The agreement, announced late Monday, came after days of talks among a group of centrist senators. The crisis had prompted bitter debate over partisan power that could have permanently changed the rules, and perhaps the character, of the Senate.

Under the agreement, three of President Bush's nominees for appellate courts stalled by Democratic filibusters will go forward and two others will remain subject to filibuster. The group's members also agreed that they would oppose attempts to filibuster future judicial nominees except under "extraordinary circumstances." What would constitute "extraordinary circumstances" was not defined.

Fourteen senators -- seven Democrats and seven Republicans -- signed on to the deal. That bloc is large enough to derail both Democratic filibusters of judicial nominees and any GOP attempt to employ the so-called "nuclear option" to change Senate rules through procedural maneuvers to prevent the tactic from being used. The deal came a day before Senate Majority Leader Bill Frist was expected to invoke the option to preclude a Democratic filibuster blocking the nomination of federal appeals court nominee Priscilla Owen .

Under the deal, the senators will allow three of Bush's controversial nominees to come to a vote: Owen, Janice Rogers Brown and William Pryor. The group made no commitment to vote for or against a filibuster on two nominees, William Myers and Henry Saad. Senate Minority Leader Harry Reid later welcomed the deal and indicated Democrats would continue to filibuster Myers and Saad, likely dooming their nominations. "This is really good news for every American," the Nevada Democrat told reporters. "Checks and balances have been protected." Reid said the agreement sent President Bush, Vice President Cheney and what he called the "radical arm of the Republican base" the "undeniable" message that "abuse of power will not be tolerated."

Frist was less enthusiastic, saying the agreement "falls short" of the principle that all judicial nominees should receive a vote on the Senate floor. But he said he was "very pleased" the nominations of three Bush appointees will finally come to a vote. "It has some good news, and it has some disappointing news, and it will require careful monitoring," Frist said. 

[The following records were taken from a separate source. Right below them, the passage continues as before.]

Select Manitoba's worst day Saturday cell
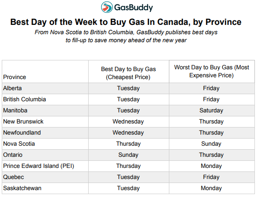 coord(212,111)
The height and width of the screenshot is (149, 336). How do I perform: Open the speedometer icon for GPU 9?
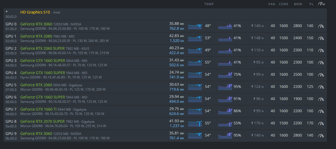point(321,135)
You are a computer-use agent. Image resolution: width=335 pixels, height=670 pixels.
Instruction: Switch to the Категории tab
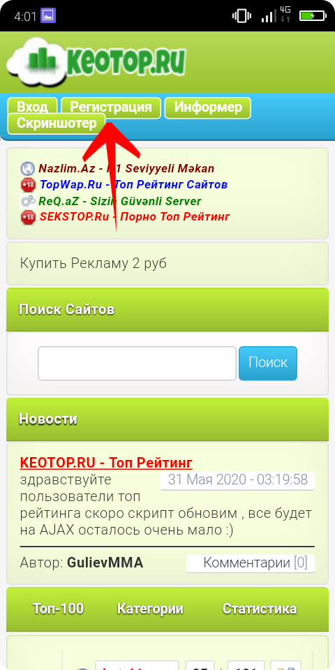[x=150, y=609]
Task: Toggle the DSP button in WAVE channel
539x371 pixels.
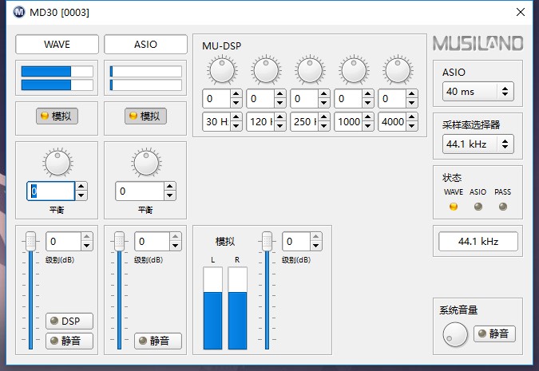Action: pos(69,321)
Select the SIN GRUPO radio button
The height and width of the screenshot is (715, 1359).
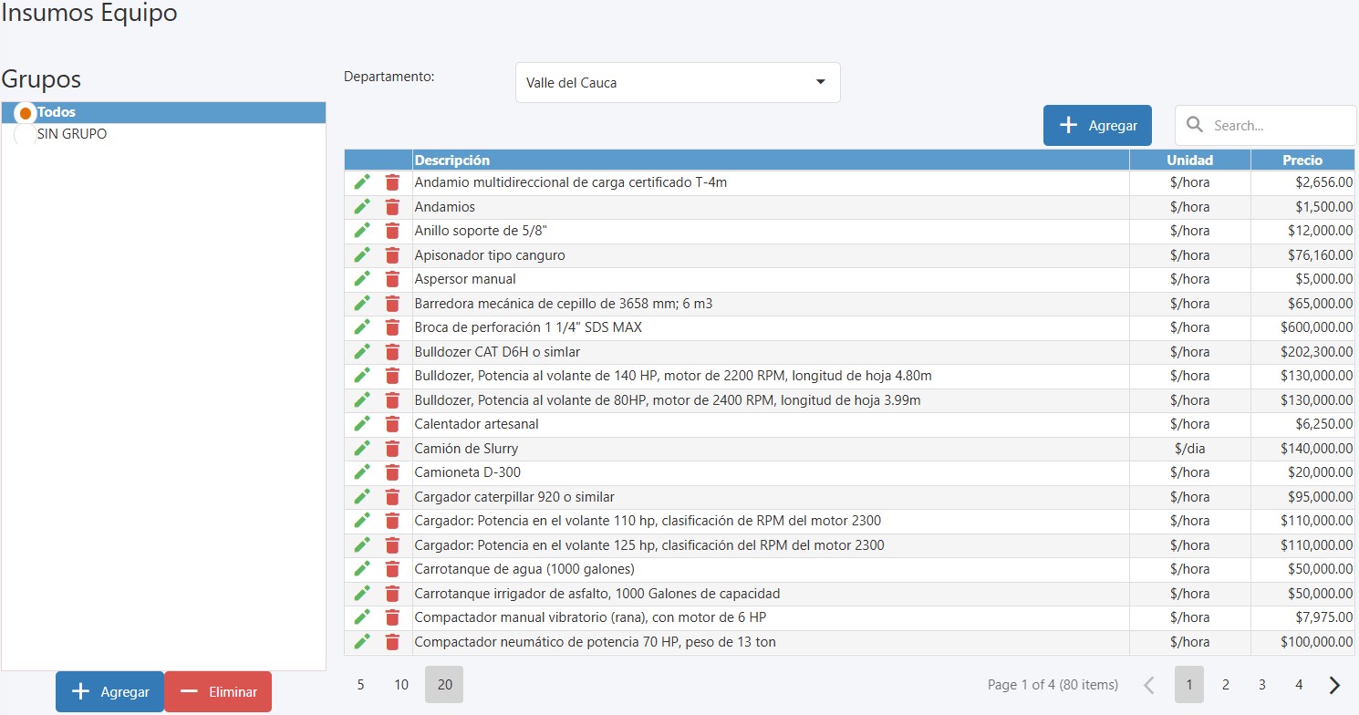point(26,134)
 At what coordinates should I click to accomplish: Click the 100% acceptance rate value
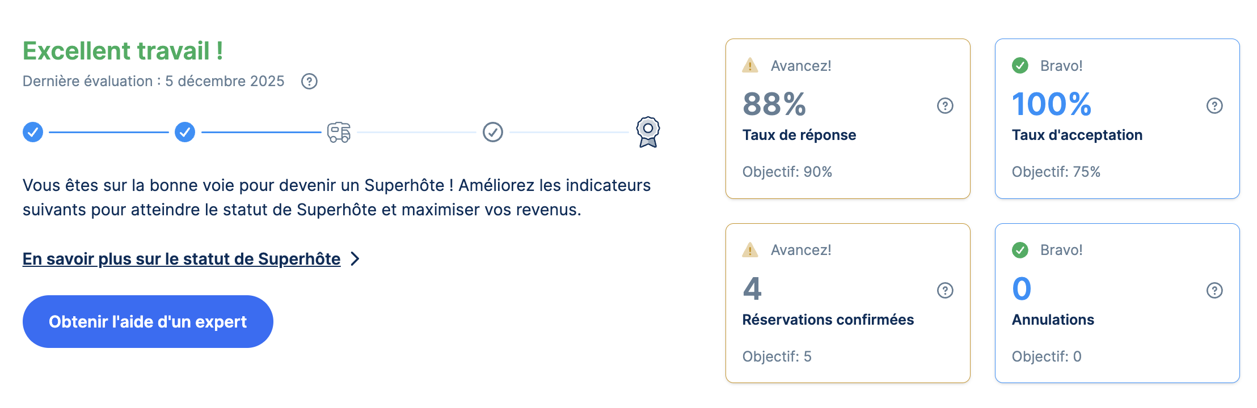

 In announcing the deal, Republican Sen. John McCain of Arizona singled out a senator from each party for their "vital" roles in the negotiations: Republican John Warner of Virginia and Democrat Robert Byrd of West Virginia.

Warner said he was led to compromise because of one unanswered question that guided him through the process: "What would happen to this Senate if the nuclear option were done?" "No one was able to answer that to my satisfaction," he said. Byrd, the chamber's most senior lawmaker, applauded the group of 14. 

 McCain said the senators agreed that filibusters would only be used under "extraordinary circumstances" and that they would "try to do everything in our power to prevent filibusters in the future." He applauded Warner and Byrd for bringing both sides together to forge an agreement based on Senate principles: "trust, respect and a mutual desire to see the institution of the Senate function in ways that protect the rights of the minority." "We have reached an agreement to try to avert a crisis in the United States Senate and pull the institution back from a precipice that would have had -- in the view of all 14 of us -- lasting impact, damaging impact on the institution," McCain said.